Electrical – Can a circuit breaker become compromised by flooding

circuit breakerelectricalelectrical-panelwiring

I often hear about home basements being flooded by several feet of water. Hypothetically, if the water line is high enough to submerge the outlets and the circuit breaker, can it not only short circuit the outlets, but short across the circuit breaker, turning the standing water into an elecution hazard? If so, how can it be prevented?

Best Answer

Watch for flood lines. Yes, any breaker that's been underwater should be smashed (so others don't dig it out of the trash and use it).
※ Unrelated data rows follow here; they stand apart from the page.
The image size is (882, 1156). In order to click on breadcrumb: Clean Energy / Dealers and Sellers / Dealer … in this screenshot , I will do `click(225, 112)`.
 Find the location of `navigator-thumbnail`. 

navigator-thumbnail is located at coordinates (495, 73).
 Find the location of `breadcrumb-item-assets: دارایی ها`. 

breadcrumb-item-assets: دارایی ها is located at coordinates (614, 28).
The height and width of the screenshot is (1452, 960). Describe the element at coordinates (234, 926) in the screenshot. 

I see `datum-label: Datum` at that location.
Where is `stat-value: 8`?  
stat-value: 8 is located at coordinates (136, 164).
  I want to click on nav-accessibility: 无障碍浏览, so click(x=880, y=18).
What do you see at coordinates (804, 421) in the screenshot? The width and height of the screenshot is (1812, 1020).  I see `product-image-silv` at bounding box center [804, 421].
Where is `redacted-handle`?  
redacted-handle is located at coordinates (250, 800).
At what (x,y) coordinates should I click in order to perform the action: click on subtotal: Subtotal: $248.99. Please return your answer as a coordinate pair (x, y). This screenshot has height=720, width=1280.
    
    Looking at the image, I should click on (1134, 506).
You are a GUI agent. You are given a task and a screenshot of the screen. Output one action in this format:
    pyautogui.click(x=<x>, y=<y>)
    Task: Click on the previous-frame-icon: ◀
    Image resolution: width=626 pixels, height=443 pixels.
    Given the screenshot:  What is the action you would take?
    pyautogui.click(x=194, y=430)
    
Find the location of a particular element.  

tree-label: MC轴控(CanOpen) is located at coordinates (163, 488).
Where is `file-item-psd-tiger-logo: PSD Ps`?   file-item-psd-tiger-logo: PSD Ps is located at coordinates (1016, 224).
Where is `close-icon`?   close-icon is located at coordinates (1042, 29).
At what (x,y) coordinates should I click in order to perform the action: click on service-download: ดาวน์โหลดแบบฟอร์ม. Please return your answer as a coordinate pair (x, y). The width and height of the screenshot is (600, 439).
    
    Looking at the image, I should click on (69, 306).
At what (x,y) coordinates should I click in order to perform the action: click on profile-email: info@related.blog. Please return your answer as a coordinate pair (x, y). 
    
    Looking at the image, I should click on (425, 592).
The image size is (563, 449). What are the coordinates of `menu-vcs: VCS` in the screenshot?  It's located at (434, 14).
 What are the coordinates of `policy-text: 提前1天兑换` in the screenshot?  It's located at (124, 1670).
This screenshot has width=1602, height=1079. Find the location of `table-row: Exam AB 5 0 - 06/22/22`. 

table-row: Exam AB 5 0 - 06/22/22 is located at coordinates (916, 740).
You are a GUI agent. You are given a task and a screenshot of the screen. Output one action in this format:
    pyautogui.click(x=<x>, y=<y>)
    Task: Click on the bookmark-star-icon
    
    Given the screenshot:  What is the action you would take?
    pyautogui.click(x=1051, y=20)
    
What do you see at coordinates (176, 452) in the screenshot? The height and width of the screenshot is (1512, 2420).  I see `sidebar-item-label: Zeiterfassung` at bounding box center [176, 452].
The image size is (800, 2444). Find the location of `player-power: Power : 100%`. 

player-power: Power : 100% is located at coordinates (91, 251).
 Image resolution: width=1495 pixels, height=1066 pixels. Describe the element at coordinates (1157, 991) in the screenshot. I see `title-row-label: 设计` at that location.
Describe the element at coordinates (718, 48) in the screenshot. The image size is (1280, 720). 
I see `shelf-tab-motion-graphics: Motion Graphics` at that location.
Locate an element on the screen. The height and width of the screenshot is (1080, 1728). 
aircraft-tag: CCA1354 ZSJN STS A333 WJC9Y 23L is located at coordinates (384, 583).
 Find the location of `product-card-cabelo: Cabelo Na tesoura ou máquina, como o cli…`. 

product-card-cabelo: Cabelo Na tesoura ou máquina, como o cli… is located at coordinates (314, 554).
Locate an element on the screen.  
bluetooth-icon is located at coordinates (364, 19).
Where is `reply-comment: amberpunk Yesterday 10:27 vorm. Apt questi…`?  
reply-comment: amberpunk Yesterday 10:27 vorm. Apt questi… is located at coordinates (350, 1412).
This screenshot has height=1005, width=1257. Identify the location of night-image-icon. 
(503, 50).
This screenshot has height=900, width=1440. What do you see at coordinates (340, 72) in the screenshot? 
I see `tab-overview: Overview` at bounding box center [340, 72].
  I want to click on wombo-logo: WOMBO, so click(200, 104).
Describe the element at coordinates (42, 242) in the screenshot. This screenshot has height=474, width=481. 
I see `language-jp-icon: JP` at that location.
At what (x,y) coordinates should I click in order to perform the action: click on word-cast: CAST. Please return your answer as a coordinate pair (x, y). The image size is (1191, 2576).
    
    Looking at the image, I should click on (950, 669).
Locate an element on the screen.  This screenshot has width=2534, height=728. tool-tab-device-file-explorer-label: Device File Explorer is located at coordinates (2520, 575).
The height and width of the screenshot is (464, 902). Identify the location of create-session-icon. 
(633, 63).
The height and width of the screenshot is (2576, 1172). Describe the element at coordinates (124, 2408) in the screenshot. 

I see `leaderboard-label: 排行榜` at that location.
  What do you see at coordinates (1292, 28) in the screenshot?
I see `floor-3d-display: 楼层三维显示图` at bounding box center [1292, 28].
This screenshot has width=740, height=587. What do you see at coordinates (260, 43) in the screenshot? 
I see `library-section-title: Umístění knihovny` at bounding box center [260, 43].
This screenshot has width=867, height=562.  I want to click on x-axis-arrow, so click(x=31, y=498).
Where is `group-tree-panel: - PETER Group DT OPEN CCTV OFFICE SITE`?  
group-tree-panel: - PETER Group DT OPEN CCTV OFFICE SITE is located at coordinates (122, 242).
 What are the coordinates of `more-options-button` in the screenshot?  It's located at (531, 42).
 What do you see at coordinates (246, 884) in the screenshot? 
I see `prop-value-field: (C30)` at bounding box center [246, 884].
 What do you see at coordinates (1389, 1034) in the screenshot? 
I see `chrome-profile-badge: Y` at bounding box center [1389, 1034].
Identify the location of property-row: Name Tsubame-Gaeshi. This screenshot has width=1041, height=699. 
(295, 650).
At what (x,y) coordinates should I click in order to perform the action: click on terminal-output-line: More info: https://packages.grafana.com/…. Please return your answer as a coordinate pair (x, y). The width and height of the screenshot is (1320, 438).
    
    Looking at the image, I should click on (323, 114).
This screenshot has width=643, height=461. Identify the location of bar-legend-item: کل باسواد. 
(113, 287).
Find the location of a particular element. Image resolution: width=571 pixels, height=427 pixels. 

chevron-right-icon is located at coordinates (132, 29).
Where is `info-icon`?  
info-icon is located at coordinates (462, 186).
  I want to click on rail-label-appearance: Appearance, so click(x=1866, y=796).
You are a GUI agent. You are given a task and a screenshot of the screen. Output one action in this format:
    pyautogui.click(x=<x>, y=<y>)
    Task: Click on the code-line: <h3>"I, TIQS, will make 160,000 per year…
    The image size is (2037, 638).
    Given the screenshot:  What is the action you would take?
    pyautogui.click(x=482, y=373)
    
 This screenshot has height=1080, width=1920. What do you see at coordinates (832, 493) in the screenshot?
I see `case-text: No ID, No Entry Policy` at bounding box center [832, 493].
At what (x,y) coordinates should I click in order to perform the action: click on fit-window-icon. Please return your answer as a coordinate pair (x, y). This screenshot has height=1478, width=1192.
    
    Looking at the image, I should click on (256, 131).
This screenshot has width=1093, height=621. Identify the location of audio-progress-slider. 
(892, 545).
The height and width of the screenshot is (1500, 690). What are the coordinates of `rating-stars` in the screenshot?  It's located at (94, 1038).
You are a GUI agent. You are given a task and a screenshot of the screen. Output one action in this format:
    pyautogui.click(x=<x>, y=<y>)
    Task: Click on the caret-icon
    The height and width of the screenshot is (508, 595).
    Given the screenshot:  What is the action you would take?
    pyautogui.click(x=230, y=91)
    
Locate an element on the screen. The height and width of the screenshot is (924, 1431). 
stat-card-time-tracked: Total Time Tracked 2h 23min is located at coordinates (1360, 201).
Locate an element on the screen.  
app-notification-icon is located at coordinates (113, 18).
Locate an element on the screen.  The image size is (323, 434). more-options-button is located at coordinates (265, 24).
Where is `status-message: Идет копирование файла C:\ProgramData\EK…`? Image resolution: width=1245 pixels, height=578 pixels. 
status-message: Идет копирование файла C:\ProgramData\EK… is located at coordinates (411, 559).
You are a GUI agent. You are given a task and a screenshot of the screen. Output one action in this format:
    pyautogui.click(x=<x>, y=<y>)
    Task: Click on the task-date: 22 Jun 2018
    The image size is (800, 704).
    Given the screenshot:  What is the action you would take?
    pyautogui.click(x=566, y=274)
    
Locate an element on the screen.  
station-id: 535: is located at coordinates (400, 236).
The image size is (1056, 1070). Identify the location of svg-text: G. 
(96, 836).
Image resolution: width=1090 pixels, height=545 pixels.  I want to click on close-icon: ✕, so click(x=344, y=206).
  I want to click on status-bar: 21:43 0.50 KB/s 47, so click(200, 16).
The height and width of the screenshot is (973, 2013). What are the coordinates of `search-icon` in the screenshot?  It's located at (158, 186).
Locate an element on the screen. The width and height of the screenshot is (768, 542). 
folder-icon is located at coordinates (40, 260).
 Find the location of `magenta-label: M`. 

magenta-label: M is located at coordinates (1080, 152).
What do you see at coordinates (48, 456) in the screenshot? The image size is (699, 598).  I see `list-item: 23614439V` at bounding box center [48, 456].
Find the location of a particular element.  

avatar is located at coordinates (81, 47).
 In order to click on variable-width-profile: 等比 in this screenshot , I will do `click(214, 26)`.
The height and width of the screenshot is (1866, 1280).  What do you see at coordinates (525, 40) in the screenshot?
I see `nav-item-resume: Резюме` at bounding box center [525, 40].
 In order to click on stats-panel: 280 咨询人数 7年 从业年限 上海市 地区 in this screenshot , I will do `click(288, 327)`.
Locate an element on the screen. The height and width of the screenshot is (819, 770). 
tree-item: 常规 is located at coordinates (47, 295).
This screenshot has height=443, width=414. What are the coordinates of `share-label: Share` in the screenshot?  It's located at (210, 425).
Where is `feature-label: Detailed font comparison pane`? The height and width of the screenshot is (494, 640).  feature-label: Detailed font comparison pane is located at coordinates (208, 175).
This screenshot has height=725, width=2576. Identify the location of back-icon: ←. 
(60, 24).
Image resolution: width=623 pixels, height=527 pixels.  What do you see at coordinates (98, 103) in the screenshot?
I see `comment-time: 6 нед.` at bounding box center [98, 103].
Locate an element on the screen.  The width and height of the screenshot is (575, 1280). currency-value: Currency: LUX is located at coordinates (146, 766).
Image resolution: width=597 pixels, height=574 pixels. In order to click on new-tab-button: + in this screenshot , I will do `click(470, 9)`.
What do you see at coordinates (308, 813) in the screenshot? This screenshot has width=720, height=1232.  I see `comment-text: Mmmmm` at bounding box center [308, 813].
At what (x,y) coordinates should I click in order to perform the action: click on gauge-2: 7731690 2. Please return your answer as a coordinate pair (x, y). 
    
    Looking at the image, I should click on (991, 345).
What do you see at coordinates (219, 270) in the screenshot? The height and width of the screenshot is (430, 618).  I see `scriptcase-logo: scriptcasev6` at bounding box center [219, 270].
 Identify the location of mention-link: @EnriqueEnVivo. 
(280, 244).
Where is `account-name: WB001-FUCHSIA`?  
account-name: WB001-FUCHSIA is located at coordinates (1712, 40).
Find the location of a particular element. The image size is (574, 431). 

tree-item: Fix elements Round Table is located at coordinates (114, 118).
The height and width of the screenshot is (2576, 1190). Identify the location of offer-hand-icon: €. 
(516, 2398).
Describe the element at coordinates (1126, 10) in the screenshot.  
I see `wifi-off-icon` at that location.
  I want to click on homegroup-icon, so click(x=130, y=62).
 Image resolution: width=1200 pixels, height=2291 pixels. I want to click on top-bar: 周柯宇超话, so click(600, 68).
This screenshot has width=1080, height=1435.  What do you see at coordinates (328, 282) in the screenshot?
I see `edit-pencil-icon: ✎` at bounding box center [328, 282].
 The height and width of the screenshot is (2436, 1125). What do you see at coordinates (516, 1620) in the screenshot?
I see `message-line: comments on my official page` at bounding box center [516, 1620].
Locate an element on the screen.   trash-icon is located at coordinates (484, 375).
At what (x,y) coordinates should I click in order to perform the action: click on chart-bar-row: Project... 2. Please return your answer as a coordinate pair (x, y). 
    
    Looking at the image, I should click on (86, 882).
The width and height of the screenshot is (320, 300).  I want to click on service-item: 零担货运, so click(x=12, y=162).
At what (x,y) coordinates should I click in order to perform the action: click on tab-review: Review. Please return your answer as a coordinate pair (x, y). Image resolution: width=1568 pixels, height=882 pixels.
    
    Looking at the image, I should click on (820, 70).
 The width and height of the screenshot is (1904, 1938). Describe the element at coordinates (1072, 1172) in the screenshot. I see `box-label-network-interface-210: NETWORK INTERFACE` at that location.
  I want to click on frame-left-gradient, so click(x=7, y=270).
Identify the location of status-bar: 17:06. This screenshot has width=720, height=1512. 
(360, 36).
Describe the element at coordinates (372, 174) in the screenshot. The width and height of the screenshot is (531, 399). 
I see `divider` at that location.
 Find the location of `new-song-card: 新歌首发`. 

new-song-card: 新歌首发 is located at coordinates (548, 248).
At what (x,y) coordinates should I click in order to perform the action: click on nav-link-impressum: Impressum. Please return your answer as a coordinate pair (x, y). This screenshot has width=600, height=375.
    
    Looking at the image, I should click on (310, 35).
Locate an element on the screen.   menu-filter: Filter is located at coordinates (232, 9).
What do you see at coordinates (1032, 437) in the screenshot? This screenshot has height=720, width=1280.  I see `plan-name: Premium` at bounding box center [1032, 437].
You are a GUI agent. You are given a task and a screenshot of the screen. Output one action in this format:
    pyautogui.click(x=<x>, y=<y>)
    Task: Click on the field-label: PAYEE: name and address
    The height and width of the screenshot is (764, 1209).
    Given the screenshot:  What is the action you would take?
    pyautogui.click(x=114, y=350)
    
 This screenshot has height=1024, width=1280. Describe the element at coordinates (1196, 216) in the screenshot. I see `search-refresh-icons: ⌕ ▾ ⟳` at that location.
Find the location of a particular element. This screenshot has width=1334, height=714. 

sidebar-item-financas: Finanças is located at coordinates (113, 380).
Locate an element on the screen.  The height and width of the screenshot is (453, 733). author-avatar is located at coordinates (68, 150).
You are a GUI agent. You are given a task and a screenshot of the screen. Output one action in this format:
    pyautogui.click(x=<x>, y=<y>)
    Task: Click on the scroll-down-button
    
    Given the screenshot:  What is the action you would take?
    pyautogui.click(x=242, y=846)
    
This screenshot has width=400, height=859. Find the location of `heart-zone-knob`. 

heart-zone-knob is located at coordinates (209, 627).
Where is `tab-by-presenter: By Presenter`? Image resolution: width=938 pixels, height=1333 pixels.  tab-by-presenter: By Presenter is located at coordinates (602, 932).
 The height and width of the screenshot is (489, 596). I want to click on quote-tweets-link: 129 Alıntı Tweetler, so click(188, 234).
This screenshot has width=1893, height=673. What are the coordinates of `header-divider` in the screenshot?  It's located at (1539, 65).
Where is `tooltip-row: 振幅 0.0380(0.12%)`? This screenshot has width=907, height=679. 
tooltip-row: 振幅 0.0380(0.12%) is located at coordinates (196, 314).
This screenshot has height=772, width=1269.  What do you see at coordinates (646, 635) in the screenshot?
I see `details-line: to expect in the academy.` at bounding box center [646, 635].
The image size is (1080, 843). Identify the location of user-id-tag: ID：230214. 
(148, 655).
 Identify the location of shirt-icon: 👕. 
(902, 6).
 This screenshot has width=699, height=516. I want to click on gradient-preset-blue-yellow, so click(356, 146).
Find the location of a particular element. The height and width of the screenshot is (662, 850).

If you can't find an uncorrupted main breaker to cut, call the power company at the "my power is out" number and they'll send someone over ASAP because they don't want you dead. Dead customers don't buy electricity. However if this was a large scale incident, their plate will be very, very full and your request will get triage'd and done when feasible. Obviously, in the meantime, stay away from it.

After the flood is gone you have to size up each component. Panels are simple affairs and it might be possible to take it apart and clean it. Conduit should be OK but I'd pull the wires out and disassemble it enough to clean the insides by pulling a rag through them. Every junction box would have to be cleaned out. The wires will be ok if they say THWN or other outdoor rating. Ratings for outdoor wire presume the wire is immersed in water 24x7. Keeping water out of outdoor conduit isn't really possible.

Romex will be junk. Every receptacle, switch and machine of any kind will be junk.